* _GOAL OF THE EXERCISE_:
Could you transcribe every line of the records below word for word, leaving the pictures out of your answer?

* _RECORDS SHOWN_:
● ● ● ●

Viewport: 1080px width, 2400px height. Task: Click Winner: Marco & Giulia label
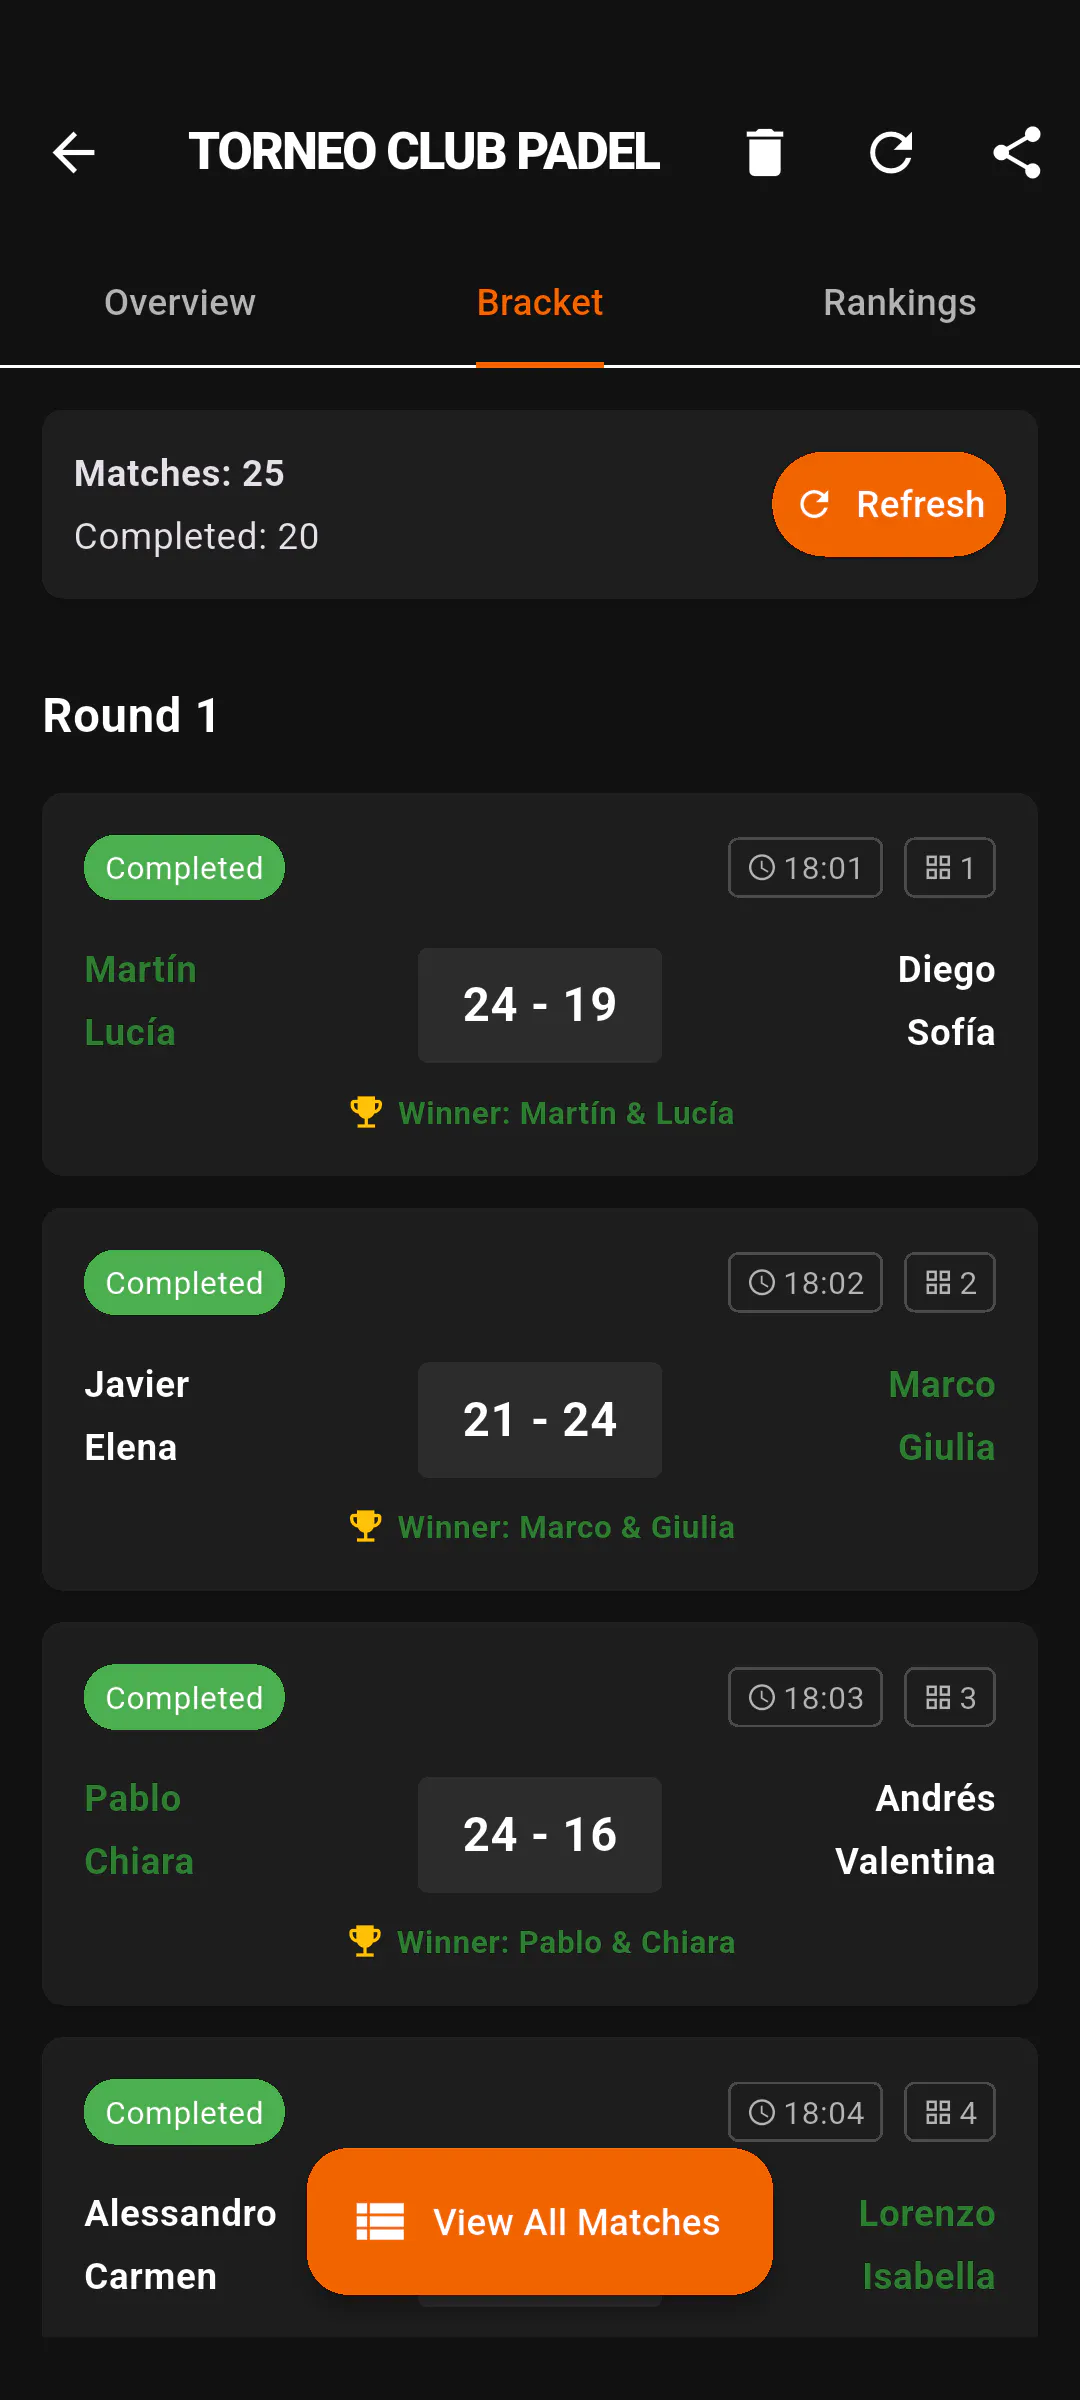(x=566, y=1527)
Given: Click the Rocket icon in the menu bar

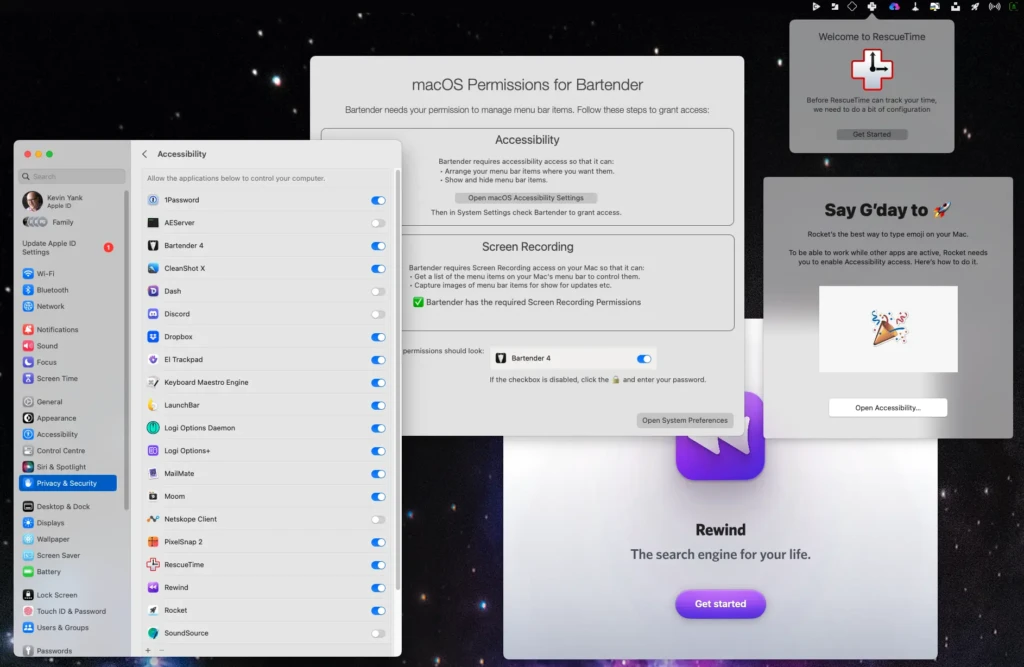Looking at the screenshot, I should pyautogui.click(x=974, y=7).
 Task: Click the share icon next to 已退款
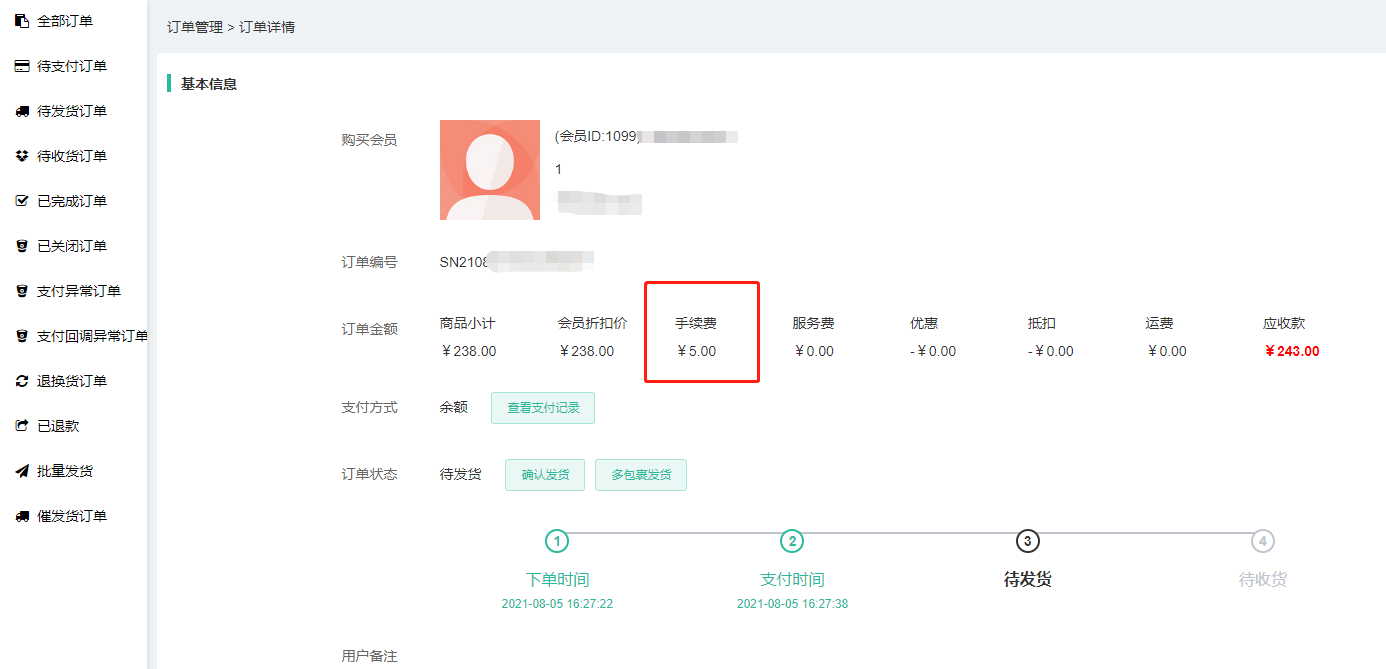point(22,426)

● ● ● ●

* _SOLUTION TO THIS TASK_:
Viewport: 1080px width, 2400px height. Task: Click Winner: Marco & Giulia label
(x=566, y=1527)
Given: Click the Rocket icon in the menu bar

Looking at the screenshot, I should pyautogui.click(x=974, y=7).
 Task: Click the share icon next to 已退款
point(22,426)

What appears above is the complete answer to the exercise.